In Vie de Haydn, de Mozart, et de Métastase (1814) and in Rome, Naples, et Florence en 1817 (1817), he borrowed facts freely from other writers, but the point of view and wit were his own. His books were better known in England than in France, and from c.1817 he wrote for British journals. In this period, when he was suffering from his most genuine and most unhappy love affair, he wrote De l'amour (1822), a psychological analysis of love that predates Freud. Stendhal's first novel, Armance (1827), was scorned by the critics.
In 1831 the first of his two great novels, Le Rouge et le Noir (tr. The Red and the Black ), was published. The Red in the title symbolizes the army and liberalism, and the Black the reactionary clergy. It is, baldly, the story of a sensitive but calculating youth, Julien Sorel, who pursues his ambitions by seduction and is eventually guillotined for shooting his mistress. Its sympathetic and acute character analysis and its picture of the period make it one of the world's great novels.

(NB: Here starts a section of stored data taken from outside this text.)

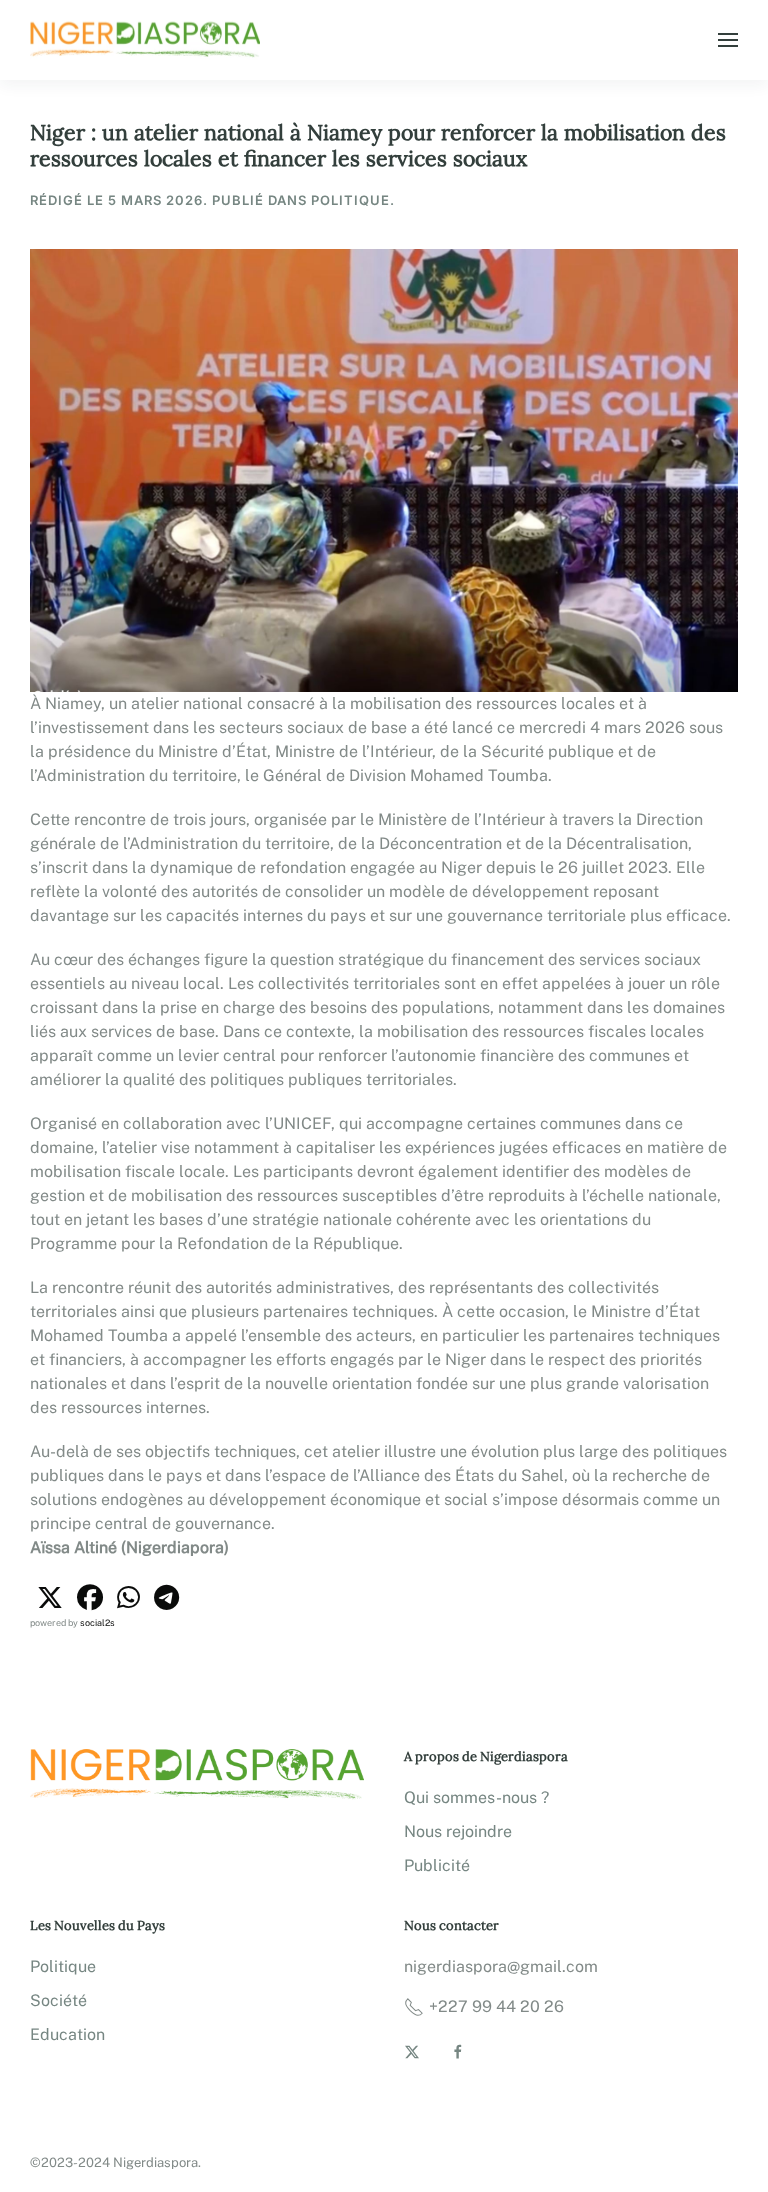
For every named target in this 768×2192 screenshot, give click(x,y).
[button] (728, 40)
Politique (63, 1966)
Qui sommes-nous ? (476, 1797)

After the accession (1830) of Louis Philippe, Stendhal was appointed consul at Trieste, but because Metternich objected to his books and liberal ideas, he was shifted to Civitavecchia in 1831. He wrote constantly there, although he did not publish; among the works of that period are Souvenirs d'égotisme and La Vie d'Henri Brulard, both autobiographical, and Lucien Leuwen, a novel.
During a three-year leave of absence (1836–39), which he spent in Paris or in traveling about France, he wrote what many consider his greatest novel, La Chartreuse de Parme (1839, tr. The Charterhouse of Parma ). Its plot is from the Renaissance, but it is set in Italy of the 1830s. Its hero, Fabrizio del Dongo, like Julien Sorel, possesses a special egoism (termed Beylism by Stendhal) that derives its great energy from passion, has its own moral code, and consists of unswerving pursuit of happiness in the form of love or power. Stendhal returned to Paris a few months before he died. Nearly 50 years after his death, his unprinted works were discovered and published.
See translations of his autobiographical works, The Life of Henri Brulard (1939), Memoirs of Egotism (1949), and The Private Diaries of Stendhal (1954); biography by J. Keates (1997).